KUNMING, July 1 (Xinhua) -- In Hebian, an ethnic Yao village in southwest China's Yunnan Province, 30 agricultural experts and government officials from 13 Belt and Road countries gained first-hand experience of China's poverty alleviation and rural revitalization efforts.

Seeing the clean and tidy roads and charming antique houses, it's hard to imagine that this was once a village mired in poverty.
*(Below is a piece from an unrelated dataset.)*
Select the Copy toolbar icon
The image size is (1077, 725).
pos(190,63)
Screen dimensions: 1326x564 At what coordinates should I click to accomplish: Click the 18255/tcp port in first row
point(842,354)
At one time, most locals lived in dilapidated wooden houses where sometimes people and animals shared the same space.

Things began to change in 2015 when Li Xiaoyun, a professor at the College of Humanities and Development Studies at China Agricultural University, initiated practical research on poverty alleviation and rural development in Hebian with his team, offering valuable suggestions for local development.

Within a few years, the village underwent a tremendous transformation, with the average annual household income reaching nearly 60,000 yuan (about 8,419 U.S. dollars) in 2023.
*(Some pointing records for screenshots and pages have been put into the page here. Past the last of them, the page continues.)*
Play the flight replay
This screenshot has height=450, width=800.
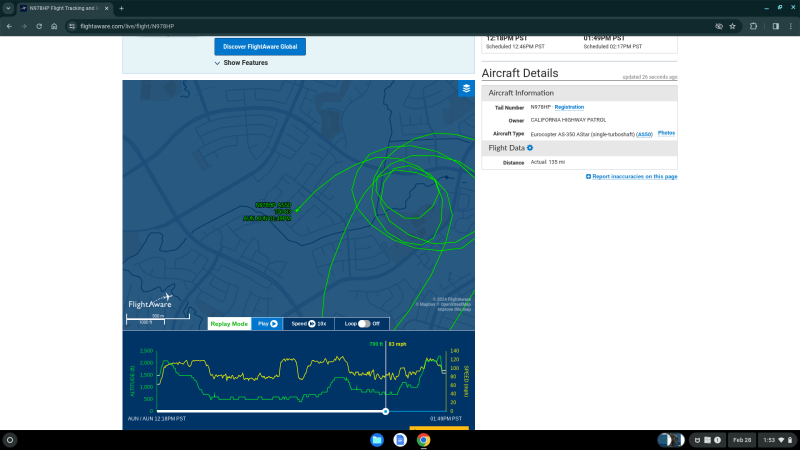pos(267,324)
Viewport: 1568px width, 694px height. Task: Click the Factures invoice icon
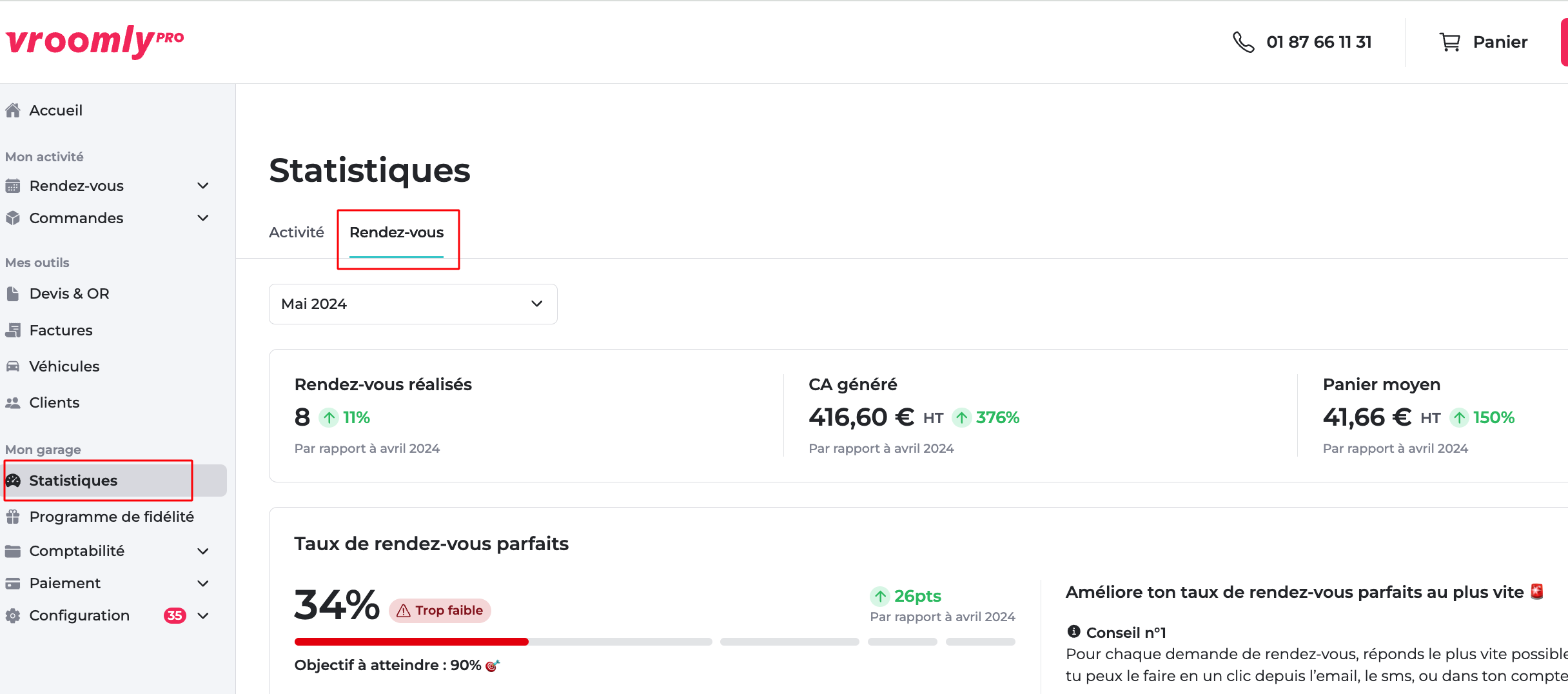pos(13,330)
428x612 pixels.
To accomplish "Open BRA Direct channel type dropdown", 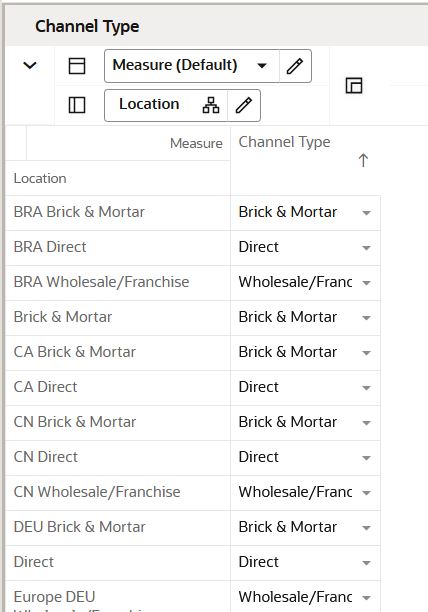I will [x=366, y=248].
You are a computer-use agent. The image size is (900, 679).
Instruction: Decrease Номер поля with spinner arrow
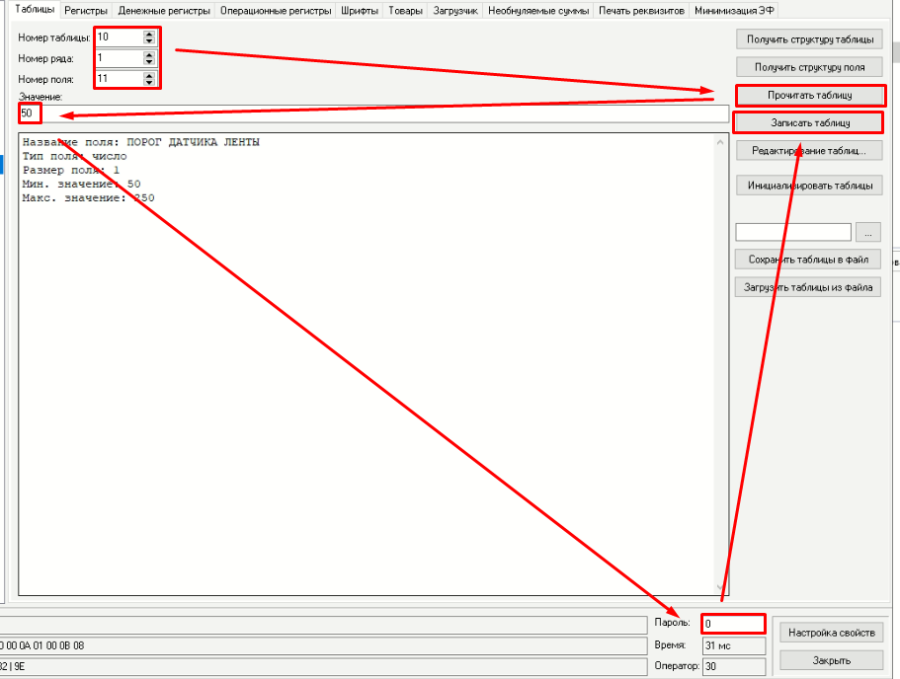pos(149,82)
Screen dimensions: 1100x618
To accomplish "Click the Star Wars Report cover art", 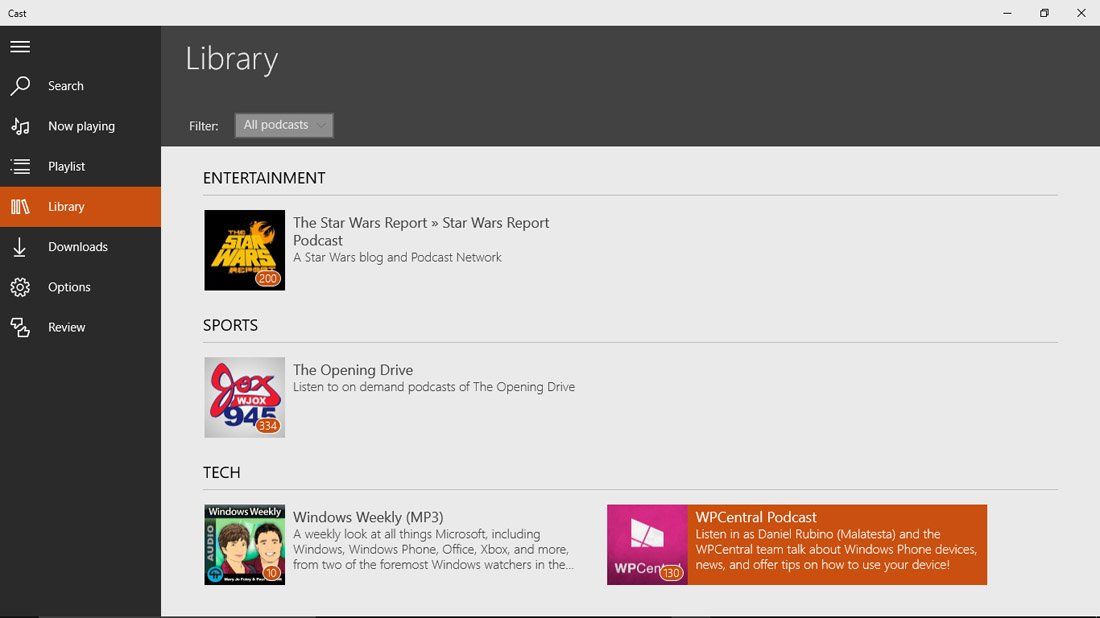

At a homestay featuring ethnic decorations and modern amenities in the village, visitors were spotted enjoying a comfortable stay while relishing the pristine tropical rainforest scenery.

"The key to Hebian's success lies in the organic connection between poverty alleviation and rural revitalization, as well as the integration of rural modernization into the process of urban modernization," Li explained.
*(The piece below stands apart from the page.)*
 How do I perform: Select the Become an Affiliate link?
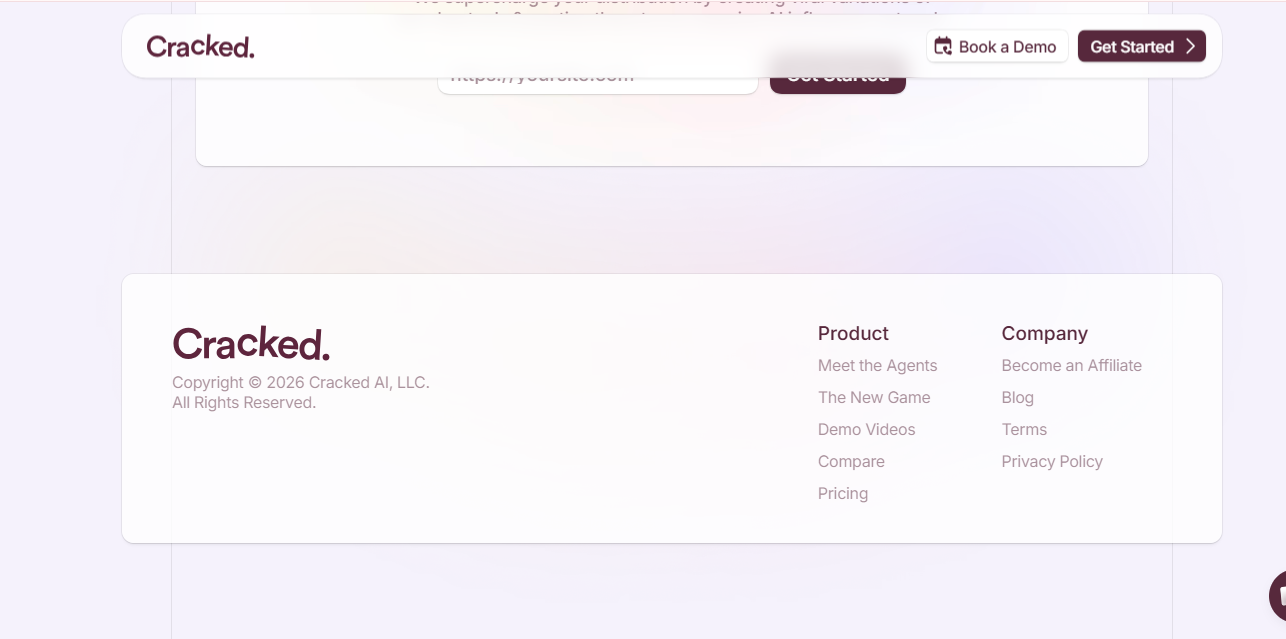pos(1072,365)
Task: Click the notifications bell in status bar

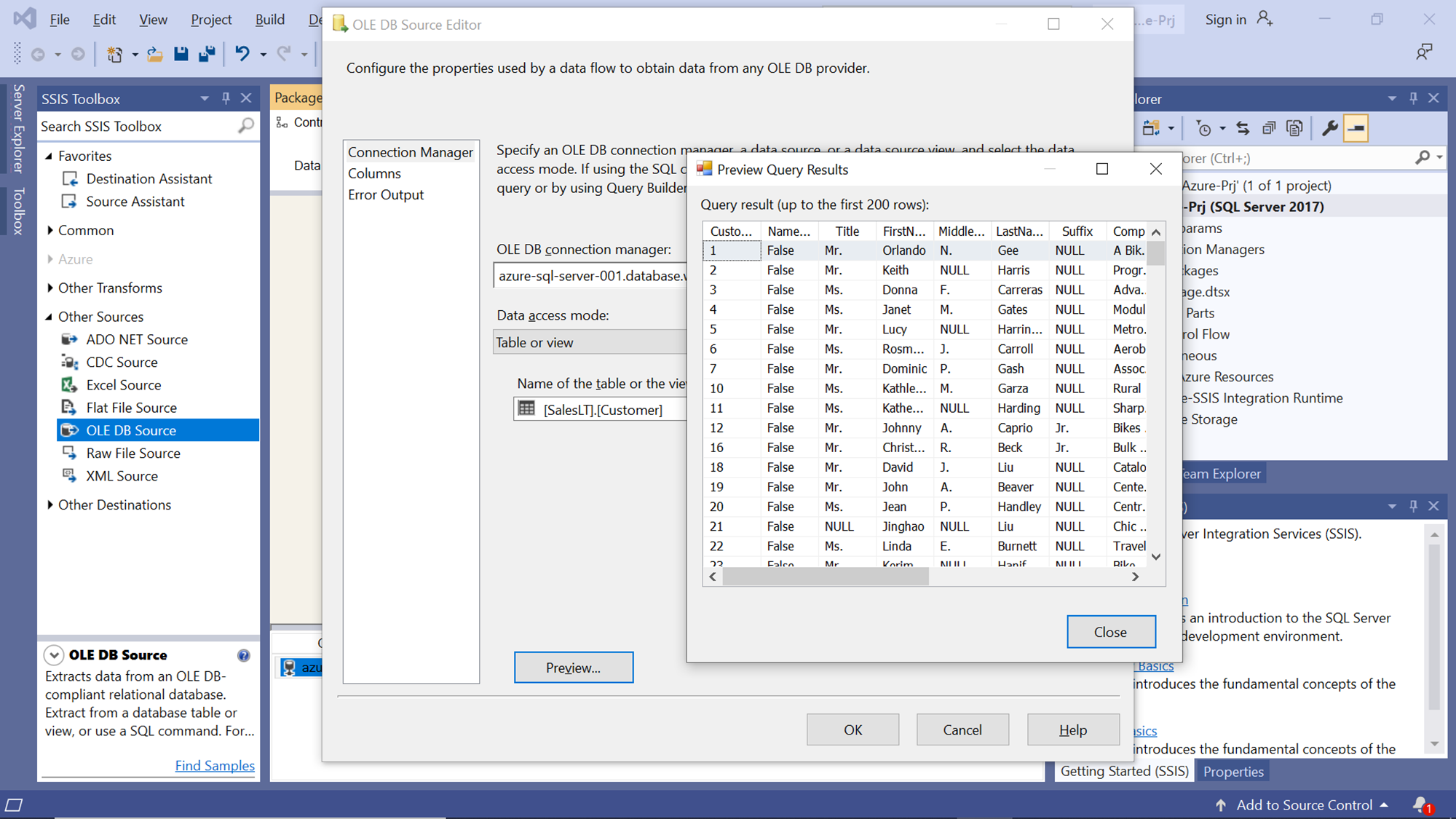Action: (x=1420, y=804)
Ivelin Dimitrov Markov, a research associate from the Agricultural University of Plovdiv in Bulgaria, noted that they had come to Hebian to learn from its experiences and practices in rural development.

"It is a remarkable achievement to retain rural characteristics while improving the lives of villagers with modern facilities," said Hadar Kiggundu, an agricultural irrigation engineer from Uganda.

"You can see the joy in their hearts through their smile," said Bashiru Gwandu Shehu, an official of the federal government of Nigeria.

Muhammad Kamran, an official of Pakistan's ministry of agriculture, said that from the beginning to the end of his trip that day, he did not see a single piece of land without forest cover. "It shows the passion of the Chinese people for environment protection."

Kamran enjoys creating social media content and has amassed a following of over 6,000. He shared photos of rural ecological beauty and folk song and dance culture from this trip, which quickly piqued the curiosity of netizens globally. A Pakistani physics professor engaged in research commented that he hopes Kamran can bring China's rural development experiences back to Pakistan.

Many developing countries experience challenges with rural development and modernization so the development experience of Hebian can serve as a valuable reference for such countries, Hadar said.

Wu Yifan, a young scholar from China Agricultural University, said that over 200 experts, scholars and government officials from countries such as Germany, Singapore, the Republic of Korea, Laos, Cambodia, Romania and others have visited Hebian, and the village has become a window for the world to understand China's rural development.